Back, the way he had come.  The thought lingered in his mind, sending his spirit soaring.  He felt weightless, as if he were floating and the sensation was most welcoming.  The nagging pain he’d been suffering in his limbs seemed so much less now than earlier; indeed, he could say that it was no longer present.  His hands, when he looked down at his fingers, appeared normal rather than arthritic, and he flexed them over and over until he was sure that the knotted pain in the knuckles was none existent.  Adam straightened himself up, surprised that his back had stopped hurting and the hip that he had broken ten years earlier now moved with ease when he tried to walk.

He stood silently, listening to the strange sounds around him.  Off to his left, he heard the gentle flutter of what he supposed were birds, but a second glance told him he was wrong. Though he recognized the sound for what it was, he was unable to determine exactly what was making the noise.  It reminded him of a story his father had read to him, many, many years ago about the rustling of angel’s wings.

A movement to his right drew his musings from the subject of heavenly beings.  He was amazed at what he saw, and he stared opened-eyed at the three lone figures that were approaching him.  His old heart thumped wildly and his breathing became erratic as he gasped for air.  His father in his prime, his middle brother Hoss looking fit and Little Joe as he had always pictured the boy to be, now stood before him.

“Welcome home, son,” his father said in his deep rich voice that Adam remembered so well.

“Pa?” Adam’s lips formed the words as he pushed them outward from deep within his throat.  His voice was no longer raspy, his words more distinct.

“Who were you expecting to meet you, son?” Ben laughed. “We told you we’d wait here for you.

“Ya ready to go, big brother?” Hoss questioned.

“The horses are tied over there, Adam, Sport’s all saddled and waiting for you,” Joe informed him, pointing off into the distance.

“There’s going to be a big feast soon, with lots of good food, and wine, to celebrate,” Ben informed his oldest son.

“Yeah, and everyone’s counting on seeing you.  Doc Martin, Clem, Roy, and even Hop Sing, they’re all there, Adam.  And you’ll never guess who else is waiting,” Little Joe giggled.

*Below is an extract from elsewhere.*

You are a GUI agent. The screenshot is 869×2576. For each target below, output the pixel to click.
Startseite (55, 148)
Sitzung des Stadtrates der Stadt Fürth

“Who?” Adam asked, not sure if he ever wanted to wake up from this dream that had brought his loved ones home to him.

“Cain’t tell ya; we gotta show ya,” smiled Hoss.  “But I reckon ya gonna like it. It’s a surprise.”

Adam grinned when he saw the gap between his middle brother’s two front teeth.  Some things never change, he thought.

“All right, I suppose I’m ready,” Adam determined after a moment of indecision.

What did he have to lose?  He was tired and sick and more than anything else in the whole world, he was lonesome for his family.  As he gazed up into the faces of his loved ones, he knew he had made the right decision; it was time to go home.

“All right, it’s settled. Let’s get the horses then, and let’s ride!” shouted Ben.

The powdery white flakes stirred up by horses hooves floated softly down as the foursome spurred their mounts into a gallop and rode off…into the clouds…and into eternity.